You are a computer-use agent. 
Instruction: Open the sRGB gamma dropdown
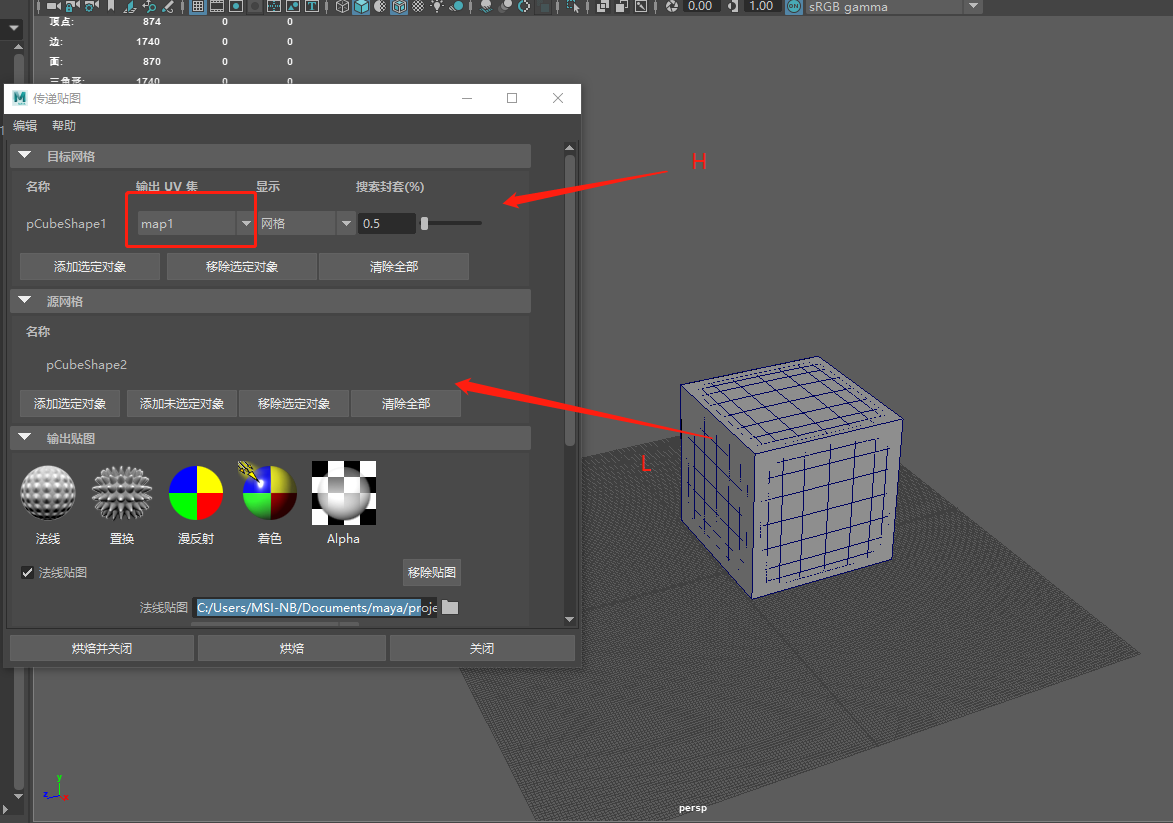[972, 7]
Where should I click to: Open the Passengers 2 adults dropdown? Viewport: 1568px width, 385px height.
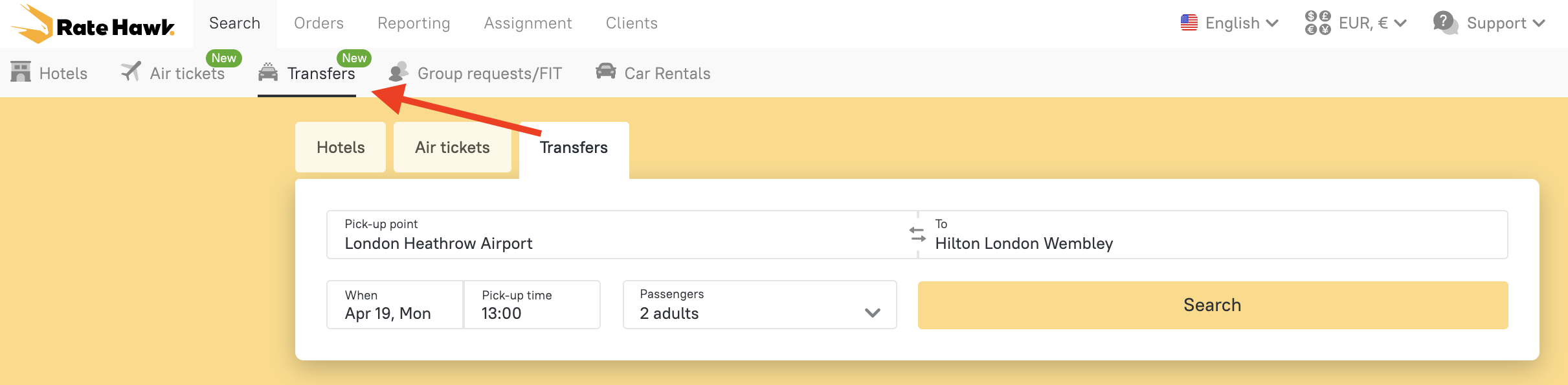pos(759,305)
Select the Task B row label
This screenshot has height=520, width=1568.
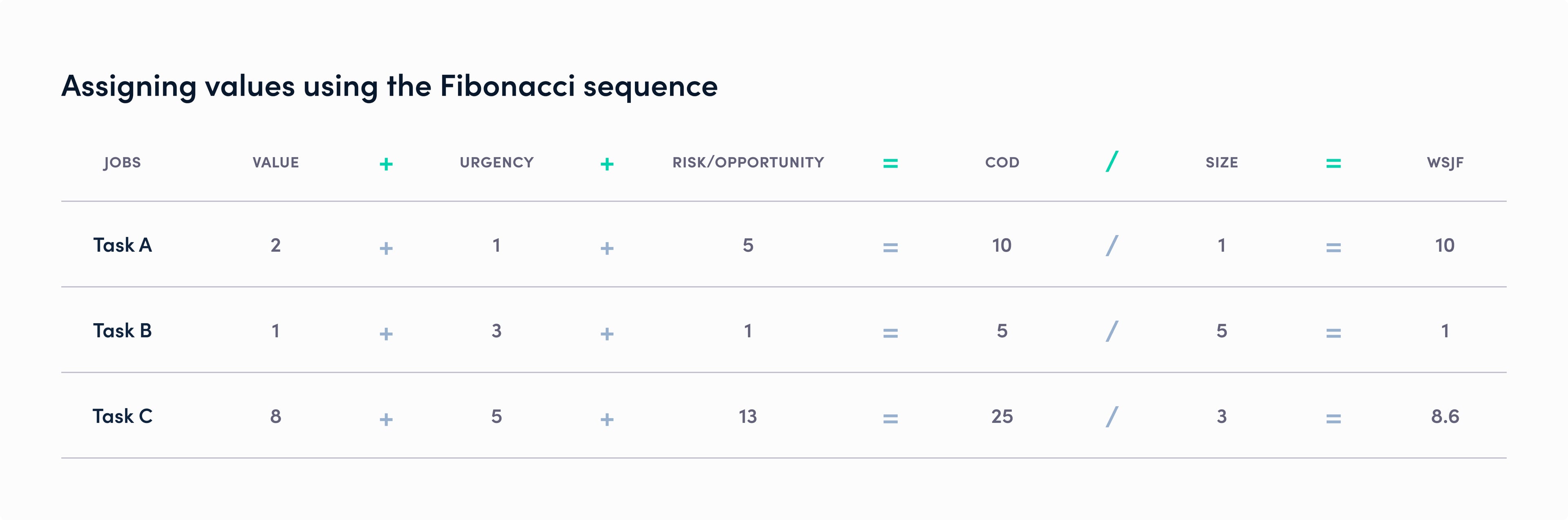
- - - - -
> What to work on
Recast the entries as a numbered list, starting with the line that contains "Select the Task B row label" and continuing through the end of the entries, both ends included. Omit the pictures and any blank lines.

> Complete response
1. Select the Task B row label
2. This screenshot has height=520, width=1568.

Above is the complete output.